I am trying to derive the following problem by myself from Bertsekas "Introduction to probability"
I cannot get the CDF of the 2nd interval (Z < 1) correctly. please identify my error.
Please help to point out any wrong steps below!
The general procedure is to first find the CDF of z, $F(z)$ and then differentiate to find the PDF.
The relationship is $Z = \frac{Y}{X}$ for $ 0 \leq X \leq 1 $ and $ 0 \leq Y \leq 1 $
The 3d plot is shown below for visualization. The line $Y = X$ seperates $Z < 1$ and $Z > 1$
The range of values of $Z$ can be split into the two intervals as shown below.

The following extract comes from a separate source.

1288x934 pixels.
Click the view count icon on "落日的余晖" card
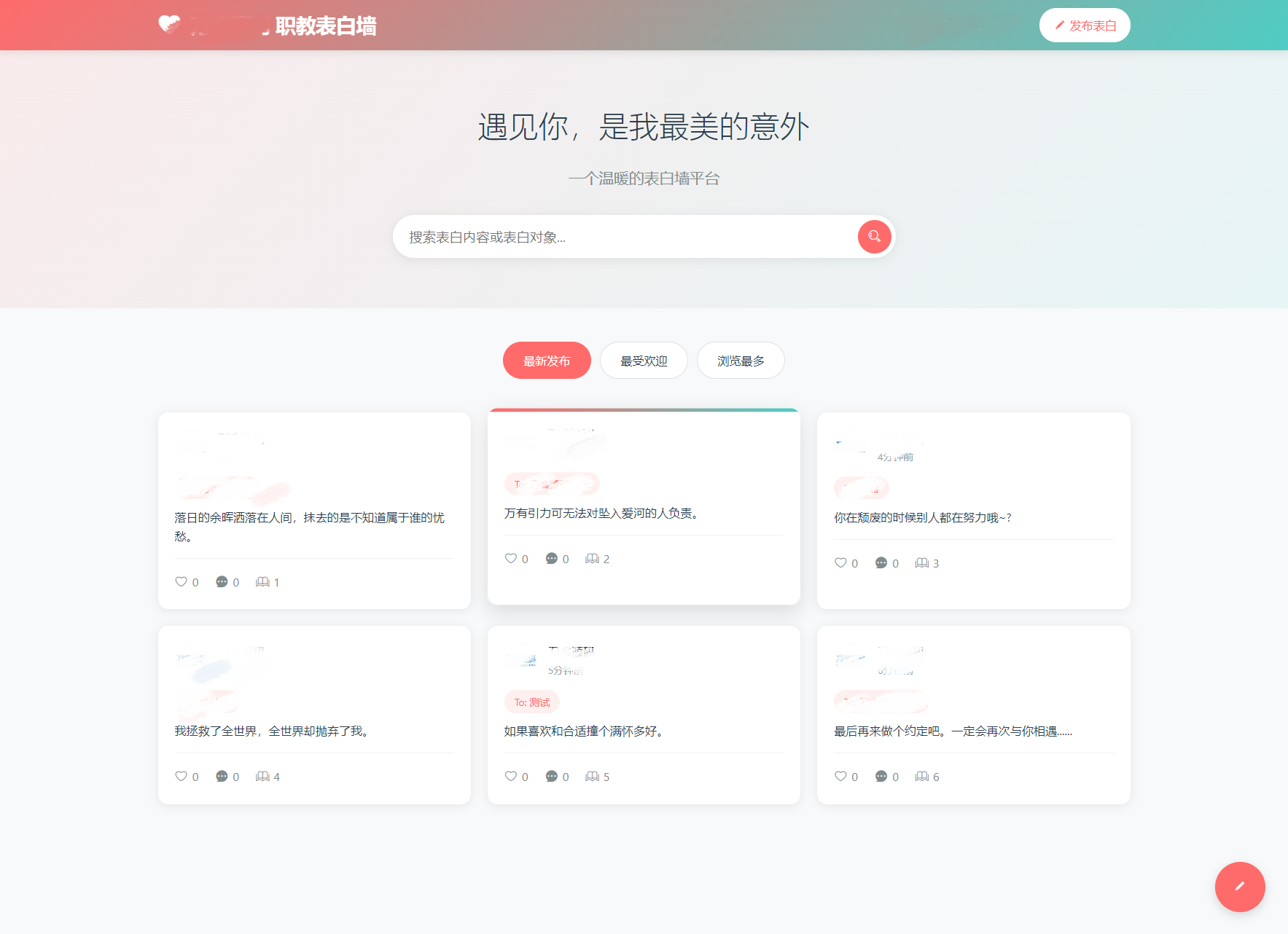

Let's find the CDF for the different intervals of $Z$.
From my understanding we try to find the CDF of Z for a particular interval through the CDF of Y and CDF of X over certain intervals in Y and X.
1st Interval
$ 0\leq Z \leq 1$ when $Y \leq X$
First let's try to find the CDF of Y
$F(z) = P(\frac{Y}{X} \leq z) = P(Y \leq ZX) $
PDF of Y is uniform over interval [0,1] therefore
$P(Y \leq ZX) = \int_{0}^{zx} 1 dy = zx$
Now the CDF of Y is a function of X so we can integrate out the X to find F(z) only in terms of z.
$F(z) = \int_{0}^{1} zx dx = \frac{z}{2}$
2nd Interval
$Z > 1$ when $Y > X$
This is the tricky one and I don't understand how to find it.
First we note that Y and X are strictly between [0,1]
Therefore to satisfy $ Y = ZX$ for the interval $Z > 1$. $X$ can only vary from $0$ to $\frac{1}{Z}$
$F(z) = P(Y \leq ZX) = \int_{0}^{zx} 1 dy = zx$
similarly as before we integrate out the x by $ F(z) = \int_{0}^{\frac{1}{z}} zx dx = \frac{1}{2z}$
But why the CDF in the answer $1 – \frac{1}{2z}$ ?
Best Answer
There's a bit of a misunderstanding here. Suppose $z > 1$. We want $\Pr[Y \le zX]$ but if $zX > 1$, this probability is $1$ and must be included. If you wrote $$\Pr[Y \le zX] = \int_{x=0}^{1/z} \int_{y=0}^{zx} 1 \, dy \, dx,$$ you are missing this piece. The full expression should be $$\Pr[Y \le zX] = \int_{x=0}^{1/z} \int_{y=0}^{zx} 1 \, dy \, dx + \int_{x=1/z}^1 \int_{y=0}^1 1 \, dy \, dx.$$ To make it a bit clearer, the joint density is simply $$f_{X,Y}(x,y) = \begin{cases}1 ,& 0 \le x , y \le 1 \\ 0, & \text{otherwise}.\end{cases}$$ If we want $\Pr[Y/X \le z]$ when $z > 1$, this corresponds to the trapezoidal region with vertices $(0,0)$, $(1,0)$, $(1,1)$, $(1/z, 1)$. To see why, plot the line $Y = zX$ where $z > 1$ is the slope of the line. This line passes through the origin and because it has slope greater than $1$, must also pass through the top edge of the unit square; specifically, it does so when $Y = 1$, so $X = 1/z$. Then the inequality $Y/X \le z$ is satisfied for points in the square that are below this line.
Since this region is trapezoidal, we now see that if we are to integrate first with respect to $y$, we must divide the region into two subregions: a triangular one from $x = 0$ to $x = 1/z$ with $y = 0$ to $zx$, and a rectangular one from $x = 1/z$ to $1$ and $y = 0$ to $1$. This is precisely the integral we set up above.
However, we can save ourselves some trouble by changing the order of integration. If we integrate with respect to $x$ first, then $$\Pr[Y \le zX] = \int_{y=0}^1 \int_{x=y/z}^1 1 \, dx \, dy = \int_{y=0}^1 1 - \frac{y}{z} \, dy = 1 - \frac{1}{2z}$$ as claimed.